S.C. Sen. Vincent Sheheen, the state Democratic Party's candidate for governor, makes it clear why he thinks Gov. Nikki Haley should be voted out of office.


“She is not giving us honest leadership. What she is doing is just plain stupid,” Sheheen told supporters at the Aiken County Democratic Party's annual Hot Dog Social on Thursday.


Harold Crawford, the Aiken County Democratic Party's chairman, hosted the event and introduced the speakers.


They included S.C. Sen. Brad Hutto, D-Orangeburg, vying to unseat U.S. Sen.

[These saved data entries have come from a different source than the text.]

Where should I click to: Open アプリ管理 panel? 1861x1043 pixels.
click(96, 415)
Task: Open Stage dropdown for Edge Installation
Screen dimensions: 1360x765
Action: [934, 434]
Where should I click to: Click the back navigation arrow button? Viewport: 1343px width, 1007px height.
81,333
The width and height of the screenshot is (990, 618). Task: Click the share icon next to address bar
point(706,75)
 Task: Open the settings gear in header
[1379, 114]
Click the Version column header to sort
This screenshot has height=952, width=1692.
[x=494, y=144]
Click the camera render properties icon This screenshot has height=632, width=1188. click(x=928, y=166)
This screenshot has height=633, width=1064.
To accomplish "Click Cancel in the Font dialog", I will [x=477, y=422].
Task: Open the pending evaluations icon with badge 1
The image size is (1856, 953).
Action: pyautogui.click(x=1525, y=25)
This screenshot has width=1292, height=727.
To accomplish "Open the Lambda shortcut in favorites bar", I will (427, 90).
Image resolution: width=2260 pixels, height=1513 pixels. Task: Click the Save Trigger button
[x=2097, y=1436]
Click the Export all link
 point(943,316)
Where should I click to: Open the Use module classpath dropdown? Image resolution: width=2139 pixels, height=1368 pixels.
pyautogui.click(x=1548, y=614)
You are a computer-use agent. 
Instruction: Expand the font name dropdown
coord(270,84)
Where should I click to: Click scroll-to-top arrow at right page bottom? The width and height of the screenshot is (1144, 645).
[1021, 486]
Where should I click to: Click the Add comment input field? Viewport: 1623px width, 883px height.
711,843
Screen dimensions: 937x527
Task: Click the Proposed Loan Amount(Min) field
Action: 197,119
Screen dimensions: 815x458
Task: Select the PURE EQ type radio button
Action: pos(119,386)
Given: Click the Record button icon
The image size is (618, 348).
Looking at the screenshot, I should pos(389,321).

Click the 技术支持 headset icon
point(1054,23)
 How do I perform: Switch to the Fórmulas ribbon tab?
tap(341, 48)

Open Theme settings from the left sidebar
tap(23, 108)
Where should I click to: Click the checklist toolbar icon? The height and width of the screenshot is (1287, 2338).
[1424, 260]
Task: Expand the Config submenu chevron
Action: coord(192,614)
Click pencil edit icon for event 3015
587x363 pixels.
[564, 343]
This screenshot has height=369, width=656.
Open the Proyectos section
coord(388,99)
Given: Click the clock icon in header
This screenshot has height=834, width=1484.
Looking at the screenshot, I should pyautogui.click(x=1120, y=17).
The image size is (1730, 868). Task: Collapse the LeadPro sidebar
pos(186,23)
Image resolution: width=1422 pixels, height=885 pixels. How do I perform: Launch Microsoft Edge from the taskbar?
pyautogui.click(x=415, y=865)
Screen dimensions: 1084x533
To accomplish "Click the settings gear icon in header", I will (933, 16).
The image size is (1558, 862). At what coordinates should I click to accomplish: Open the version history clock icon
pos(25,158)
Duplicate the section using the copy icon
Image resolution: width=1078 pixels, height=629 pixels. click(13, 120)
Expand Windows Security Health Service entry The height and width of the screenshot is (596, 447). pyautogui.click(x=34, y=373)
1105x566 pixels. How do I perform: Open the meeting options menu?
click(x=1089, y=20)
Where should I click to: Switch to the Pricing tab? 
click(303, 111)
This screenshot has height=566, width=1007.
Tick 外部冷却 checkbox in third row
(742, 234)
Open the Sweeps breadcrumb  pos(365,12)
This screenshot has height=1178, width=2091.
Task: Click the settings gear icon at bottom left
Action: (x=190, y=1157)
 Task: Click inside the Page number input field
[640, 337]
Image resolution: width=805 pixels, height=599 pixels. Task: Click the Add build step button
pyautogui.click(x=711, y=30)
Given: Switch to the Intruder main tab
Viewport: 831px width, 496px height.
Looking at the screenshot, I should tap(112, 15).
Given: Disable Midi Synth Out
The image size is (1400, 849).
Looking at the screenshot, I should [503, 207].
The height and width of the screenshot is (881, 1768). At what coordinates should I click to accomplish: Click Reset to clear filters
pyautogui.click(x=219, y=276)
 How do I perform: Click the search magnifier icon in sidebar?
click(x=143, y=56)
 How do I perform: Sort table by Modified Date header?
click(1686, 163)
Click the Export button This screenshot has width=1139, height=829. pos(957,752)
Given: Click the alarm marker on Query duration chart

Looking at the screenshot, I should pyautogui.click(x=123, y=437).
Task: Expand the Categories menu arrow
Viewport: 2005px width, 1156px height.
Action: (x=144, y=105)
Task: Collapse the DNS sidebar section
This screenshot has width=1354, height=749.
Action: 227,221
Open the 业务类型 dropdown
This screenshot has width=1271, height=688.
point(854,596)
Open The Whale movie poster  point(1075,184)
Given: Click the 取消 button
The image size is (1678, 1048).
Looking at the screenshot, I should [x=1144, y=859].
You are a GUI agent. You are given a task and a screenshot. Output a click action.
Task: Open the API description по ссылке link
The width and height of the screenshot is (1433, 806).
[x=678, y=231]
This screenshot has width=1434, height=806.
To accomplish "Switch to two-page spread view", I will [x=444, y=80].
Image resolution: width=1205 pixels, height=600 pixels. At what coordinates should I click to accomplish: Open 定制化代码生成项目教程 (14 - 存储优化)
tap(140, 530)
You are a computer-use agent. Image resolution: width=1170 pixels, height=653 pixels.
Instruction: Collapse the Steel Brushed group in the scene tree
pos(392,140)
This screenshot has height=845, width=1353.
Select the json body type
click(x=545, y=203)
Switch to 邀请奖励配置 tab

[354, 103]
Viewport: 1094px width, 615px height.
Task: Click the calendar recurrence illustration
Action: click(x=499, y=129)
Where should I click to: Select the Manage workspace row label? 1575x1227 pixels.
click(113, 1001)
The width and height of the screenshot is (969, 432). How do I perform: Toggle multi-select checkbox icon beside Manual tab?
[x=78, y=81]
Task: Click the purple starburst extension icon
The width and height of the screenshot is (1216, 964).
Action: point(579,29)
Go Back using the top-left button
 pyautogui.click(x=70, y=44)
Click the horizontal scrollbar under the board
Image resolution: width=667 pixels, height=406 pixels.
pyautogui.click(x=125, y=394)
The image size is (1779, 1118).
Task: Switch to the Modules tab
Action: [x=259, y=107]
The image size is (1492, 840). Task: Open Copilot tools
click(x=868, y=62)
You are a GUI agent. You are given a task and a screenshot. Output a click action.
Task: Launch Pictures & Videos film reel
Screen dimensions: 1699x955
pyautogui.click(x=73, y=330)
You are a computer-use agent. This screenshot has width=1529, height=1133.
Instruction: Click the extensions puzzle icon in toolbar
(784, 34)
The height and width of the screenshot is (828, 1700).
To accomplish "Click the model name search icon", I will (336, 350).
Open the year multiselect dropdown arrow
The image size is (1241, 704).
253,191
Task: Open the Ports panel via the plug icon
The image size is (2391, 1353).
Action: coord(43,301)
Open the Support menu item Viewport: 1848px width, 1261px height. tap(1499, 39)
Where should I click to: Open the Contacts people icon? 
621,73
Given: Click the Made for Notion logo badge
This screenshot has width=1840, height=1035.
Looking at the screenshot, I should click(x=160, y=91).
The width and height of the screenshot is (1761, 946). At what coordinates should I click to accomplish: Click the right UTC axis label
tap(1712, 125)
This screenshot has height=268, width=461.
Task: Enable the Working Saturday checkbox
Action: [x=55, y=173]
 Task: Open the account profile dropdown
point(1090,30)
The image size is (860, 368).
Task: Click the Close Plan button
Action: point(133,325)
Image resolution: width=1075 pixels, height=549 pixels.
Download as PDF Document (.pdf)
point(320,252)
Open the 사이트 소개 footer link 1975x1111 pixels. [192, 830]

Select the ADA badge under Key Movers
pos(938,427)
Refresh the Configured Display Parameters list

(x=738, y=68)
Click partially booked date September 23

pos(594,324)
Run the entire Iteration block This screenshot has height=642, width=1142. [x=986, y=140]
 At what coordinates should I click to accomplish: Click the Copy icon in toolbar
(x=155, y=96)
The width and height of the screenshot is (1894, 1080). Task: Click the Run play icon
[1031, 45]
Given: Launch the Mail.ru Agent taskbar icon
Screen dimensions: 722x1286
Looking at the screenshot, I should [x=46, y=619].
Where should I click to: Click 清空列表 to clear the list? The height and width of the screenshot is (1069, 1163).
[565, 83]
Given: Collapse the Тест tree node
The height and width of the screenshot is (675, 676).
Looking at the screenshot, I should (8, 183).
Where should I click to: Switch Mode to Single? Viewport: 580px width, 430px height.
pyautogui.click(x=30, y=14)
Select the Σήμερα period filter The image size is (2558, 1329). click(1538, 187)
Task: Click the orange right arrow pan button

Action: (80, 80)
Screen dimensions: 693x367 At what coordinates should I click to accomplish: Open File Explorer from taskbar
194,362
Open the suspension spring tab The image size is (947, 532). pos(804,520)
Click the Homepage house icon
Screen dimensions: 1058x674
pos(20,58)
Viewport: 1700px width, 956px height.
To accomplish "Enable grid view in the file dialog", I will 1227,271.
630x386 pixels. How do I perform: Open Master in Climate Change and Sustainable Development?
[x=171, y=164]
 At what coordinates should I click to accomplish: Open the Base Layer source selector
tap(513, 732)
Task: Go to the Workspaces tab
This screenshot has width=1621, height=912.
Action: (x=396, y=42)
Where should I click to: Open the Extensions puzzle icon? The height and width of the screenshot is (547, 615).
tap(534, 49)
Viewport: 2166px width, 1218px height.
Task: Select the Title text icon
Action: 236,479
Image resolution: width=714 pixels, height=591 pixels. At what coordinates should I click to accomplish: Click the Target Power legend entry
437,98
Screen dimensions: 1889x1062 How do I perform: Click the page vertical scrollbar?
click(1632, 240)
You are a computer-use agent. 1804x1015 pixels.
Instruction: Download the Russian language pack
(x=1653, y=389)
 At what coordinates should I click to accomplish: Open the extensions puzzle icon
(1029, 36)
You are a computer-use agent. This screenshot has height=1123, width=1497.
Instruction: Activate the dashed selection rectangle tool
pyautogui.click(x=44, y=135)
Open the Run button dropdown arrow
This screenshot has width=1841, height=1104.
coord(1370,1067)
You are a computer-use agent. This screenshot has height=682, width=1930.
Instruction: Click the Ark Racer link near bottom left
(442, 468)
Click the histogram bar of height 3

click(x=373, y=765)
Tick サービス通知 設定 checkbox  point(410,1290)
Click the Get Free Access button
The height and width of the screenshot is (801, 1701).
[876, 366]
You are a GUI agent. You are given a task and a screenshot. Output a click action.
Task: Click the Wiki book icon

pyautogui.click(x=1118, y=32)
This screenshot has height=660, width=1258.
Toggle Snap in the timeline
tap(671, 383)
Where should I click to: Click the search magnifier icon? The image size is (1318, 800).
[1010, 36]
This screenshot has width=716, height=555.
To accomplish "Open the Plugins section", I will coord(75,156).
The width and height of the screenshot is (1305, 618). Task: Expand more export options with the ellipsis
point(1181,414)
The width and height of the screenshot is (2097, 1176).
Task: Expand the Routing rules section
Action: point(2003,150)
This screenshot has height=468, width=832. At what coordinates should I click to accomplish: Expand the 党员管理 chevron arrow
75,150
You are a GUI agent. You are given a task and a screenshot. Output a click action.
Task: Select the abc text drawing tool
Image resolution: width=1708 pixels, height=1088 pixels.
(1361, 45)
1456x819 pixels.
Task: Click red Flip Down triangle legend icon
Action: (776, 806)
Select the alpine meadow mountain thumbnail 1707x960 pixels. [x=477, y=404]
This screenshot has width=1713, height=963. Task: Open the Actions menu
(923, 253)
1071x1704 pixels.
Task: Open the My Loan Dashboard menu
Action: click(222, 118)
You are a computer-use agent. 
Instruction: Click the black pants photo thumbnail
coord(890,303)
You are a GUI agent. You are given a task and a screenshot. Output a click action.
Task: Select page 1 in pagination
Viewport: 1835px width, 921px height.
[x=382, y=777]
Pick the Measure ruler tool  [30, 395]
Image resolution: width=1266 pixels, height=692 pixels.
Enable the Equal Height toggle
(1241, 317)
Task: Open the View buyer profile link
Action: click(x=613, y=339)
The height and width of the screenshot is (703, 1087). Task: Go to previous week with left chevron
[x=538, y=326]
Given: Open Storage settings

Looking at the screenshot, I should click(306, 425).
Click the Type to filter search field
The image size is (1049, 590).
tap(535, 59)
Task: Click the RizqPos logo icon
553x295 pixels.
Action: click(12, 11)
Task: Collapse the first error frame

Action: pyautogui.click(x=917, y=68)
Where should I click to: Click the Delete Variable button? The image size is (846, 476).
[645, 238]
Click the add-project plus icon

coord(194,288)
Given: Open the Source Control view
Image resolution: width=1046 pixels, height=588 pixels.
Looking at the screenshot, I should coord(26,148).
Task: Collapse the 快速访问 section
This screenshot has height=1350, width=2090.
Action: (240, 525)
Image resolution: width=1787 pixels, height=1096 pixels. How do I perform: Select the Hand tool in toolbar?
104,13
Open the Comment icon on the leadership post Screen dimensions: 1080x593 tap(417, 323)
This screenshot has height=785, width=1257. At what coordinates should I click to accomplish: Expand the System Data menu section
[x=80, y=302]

Lindsey Graham, R-S.C.


Also speaking were Rosie Berry, the S.C. House District 84 Democratic candidate; Tom Thompson, the Democratic candidate for state superintendent of education; and Joyce Dickerson, a candidate against Republican Tim Scott, the state's new incumbent U.S. senator.


Sheheen criticized Haley's indifference to the needs of the state's roads and to the serious issues within the Department of Social Services.


“Remember, everybody,” Sheheen said, “There is $11 billion of our Medicaid dollars that Nikki is sending to other states. That's 45,000 jobs we won't have and 300,000 people without insurance.”


It's time for a leader with vision, Sheheen said, but also warned: “We had another (opportunity) four years ago, but 400,000 Democrats didn't vote.”


In the Republican Senate primary, Graham outlasted six opponents – all of them attacking his service in office on a daily basis.


Hutto cited Graham's service, as well.


A state senator from Orangeburg for the past 18 years, Hutto said the incumbent works almost entirely on issues overseas – among them Benghazi and infrastructure in Afghanistan.


The incumbent's misdirected focus is coming at the expense of his own state, Hutto said.


“Graham has one of the most conservative records in the country,” Hutto said. “South Carolina deserves better than that. We need change in so many ways.”


Hutto said he gets the support of the American Federation of Labor and Congress of Industrial Organizations, but also receives a 100 percent rating from the Chamber of Commerce.


“I am a pragmatic problem-solver,” Hutto said. “I'll find a way to make it work.”


Attending the event was Hallie Holland, who echoed Sheheen's concerns about voter turnout.


“It's very important everybody gets out to vote,” he said. “The numbers have been so low. It's not representative of a democracy when most of the people don't participate in the process. So we get elected officials and then sit around and complain about them.”


Senior writer Rob Novit is the Aiken Standard's education reporter and has been with the newspaper since September 2001. He is a native of Walterboro and majored in journalism at the University of Georgia.


Editor's note: S.C. Sen. Vincent Sheheen's name was misspelled in an earlier version of this story.